Italy votes for populism while Germany votes for the status quo

by 5 Mar, 2018

SPD leader Martin Schulz talks with CDU head and Chancellor Angela Merkel

Events over the weekend revealed divisions in Europe, as a German coalition came together and the Italian public embraced a populist revolt against the status quo. After months of tense negotiations where a positive outcome seemed doubtful, Germany’s Social Democratic Party under Martin Schulz voted in favor of a grand coalition with Angela Merkel’s Christian Democratic Union.
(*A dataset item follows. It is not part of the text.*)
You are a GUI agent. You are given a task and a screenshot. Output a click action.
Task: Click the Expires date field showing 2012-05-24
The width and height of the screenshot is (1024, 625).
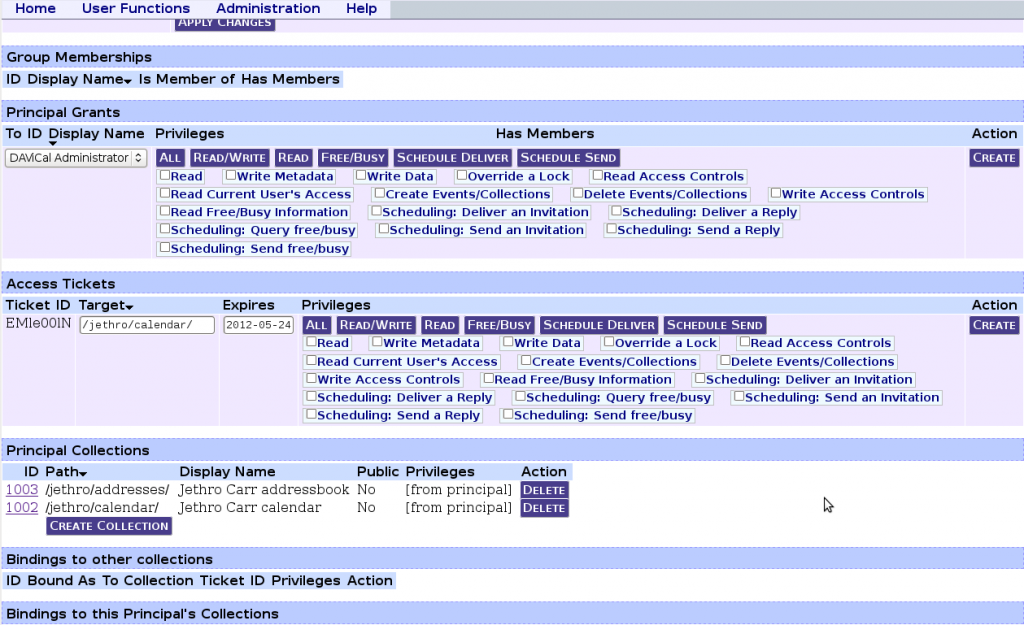[x=260, y=324]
The move means Mrs Merkel will carry on in charge, on top of the 12 years she has already served. In contrast, Italy faces a prolonged period of instability after voters delivered a hung parliament in yesterday’s national elections, in which the anti-establishment Eurosceptic Five Star Movement won 31 percent of the vote, with a major defeat for the ruling centre-left coalition on 23 percent.

The outcome of national elections in Italy are another blow to the European Union, especially given that Silvio Berlusconi’s Forza Italia in coalition with anti-migrant parties including the Northern League claimed a whopping 37 percent of the vote. Berlusconi is seen with contempt by many European bureaucrats over his warm relationship with Vladimir Putin.

It is an outcome which lawmakers in Brussels will want to sweep under the carpet and ignore in the face of rising Euroscepticism across the continent. As we have detailed on previous occasions, anti-EU sentiment is growing not only in Italy but in Austria, Poland, Spain and even within Germany itself, where the AfD (Alternative für Deutschland) has boosted its ranks in the Bundestag, after it became the third-largest party in Germany after last year’s federal election.

In 2017 it seemed to many that the rising tide of populism had been blunted, after 2 eurosceptic right-wing politicians in Europe – Marine Le Pen in France and Geert Wilders in the Netherlands lost to left-leaning opponents in national elections. However, the continent is still reaping the impact of the migrant crisis which began in 2015, and the connection between this problem and the rise in right-wing sentiment is too closely related to be ignored.

Angela Merkel faced huge backlash for allowing over 1 million undocumented migrants to enter Germany in the space of a single year, which directly led to the AfD’s ascension into the mainstream. Heads of state in Europe have seemingly underestimated the massive problems they caused with overty liberal migration policies and the social cohesion issues this brought to the fore for regular citizens. It is clearly for this reason that so many people are voting to the right.

In the past 7 years, more than 750,000 migrants have crossed the Mediterannean to the Italian island of Sicily, though this increased rapidly in 2017 with up to 10,000 arrivals taking place in some 3-day periods throughout the year.

Berlusconi pledged to deport 600,000 illegal immigrants from Italy if his centre-right coalition enters government, and has said that immigration was a “social bomb ready to explode in Italy”. Policies such as this would be anaethema to politicians elsewhere in Europe like the U.K. but the clear public support for his plans in Italy reveals the very real extent of the problem and the changing sentiment of European citizens towards migration.

In response to the action over the weekend, German markets got a boost, while Italian stocks fell at the open and the Euro made losses against the Dollar and Pound this Monday.

Today’s market action in Europe: Germany gains, Italy loses (though reaction is more tepid than expected), Euro dips.